▸ **Goals**
(a) List every word that the passage on Vanuatu's response to Cyclone Pam gives as a synonym for resilience.
(b) Carry on the passage on Vanuatu's response to Cyclone Pam from its final sentence.

Much has been said of the amazing Vanuatu response across all forms of media and in early pieces of research. Resilience was what people called it as soon as they could give it a name. That label, for me, quickly became too commonly used — taking away the “something special” that I felt and saw happening in Vanuatu. But what else could it have been? I searched my (very tired) brain for other ways to describe it, to give it a title which had a deeper sense of specialness for me. No luck. And then I looked at synonyms for resilience and there hidden among terms such as elasticity, buoyancy, hardiness and toughness was a word that fitted better: spirit. A simple term, but one which captured the essence of what I was seeing and feeling among our Oxfam team and the general population — a spirit that was strong, positive, realistic, practical under stress and located somewhere deep in the fabric of the people of Vanuatu, deep in their culture and traditions, deep in their hearts and minds.

Three months on and this spirit has done, and keeps doing, amazing things. And it is everywhere. Thanks to the amazing support of people across the world, we were able to launch a solid response to Cyclone Pam. Our team has grown, as has our work at Oxfam. While the initial “surge” needed us to bring in specialist skills from across the world, we have also been able to tap into the amazing spirit and talent of the people of Vanuatu.

▸ **Information supplied**
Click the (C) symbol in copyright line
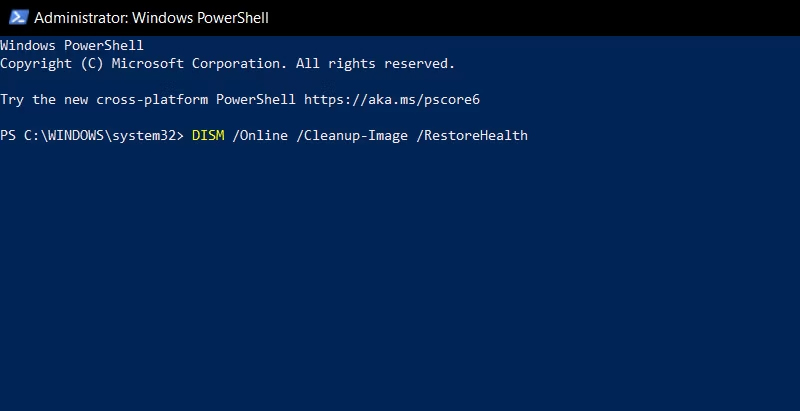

▸ **Outputs in order**
(a) elasticity, buoyancy, hardiness, toughness, spirit

(b)
I have worked with and watched young Ni-Vanuatu people new to Oxfam absorb the Oxfam values — that are so central to what we do — with ease and enthusiasm. Likewise, I am experiencing Oxfam learn and grow from the spirit of these young people — a deeply valuable and rewarding exchange and a privilege; an unanticipated gift from Pam.

Alice at Vanuatu-Efate-Matarisu village. Evelyn signs list to get emergency voucher. Philemon, community leader. Sandi and three sons, Wilkins, William and Philip n front of their house damaged by cycline Pam. Photos: Groovy Banana/OxfamAUS

We have done much. Our Oxfam teams provided life-saving emergency water to communities directly after Pam struck. We have built new longer-term relationships in our recovery work, some with remote communities on small islands. On Epi Island, Oxfam teams were the first to arrive in some communities and provided much needed emergency supplies, and, importantly, a sense that the world out there cared for them. We have continued our work there and on Efate Island. Our expert skills in technical water system restoration have done amazing things, as has our pioneering work in emergency food security, livelihoods and public health and hygiene education. Our partners too have worked hard with us to engage in all of this work. Always making sure that gender, protection of vulnerable community members and sound monitoring, evaluation, learning and accountability mechanisms are core to whatever we do. Together with this, the incredible work that has gone into our coordination role of the Vanuatu Humanitarian Team has been recognised as significant in the response to Cyclone Pam.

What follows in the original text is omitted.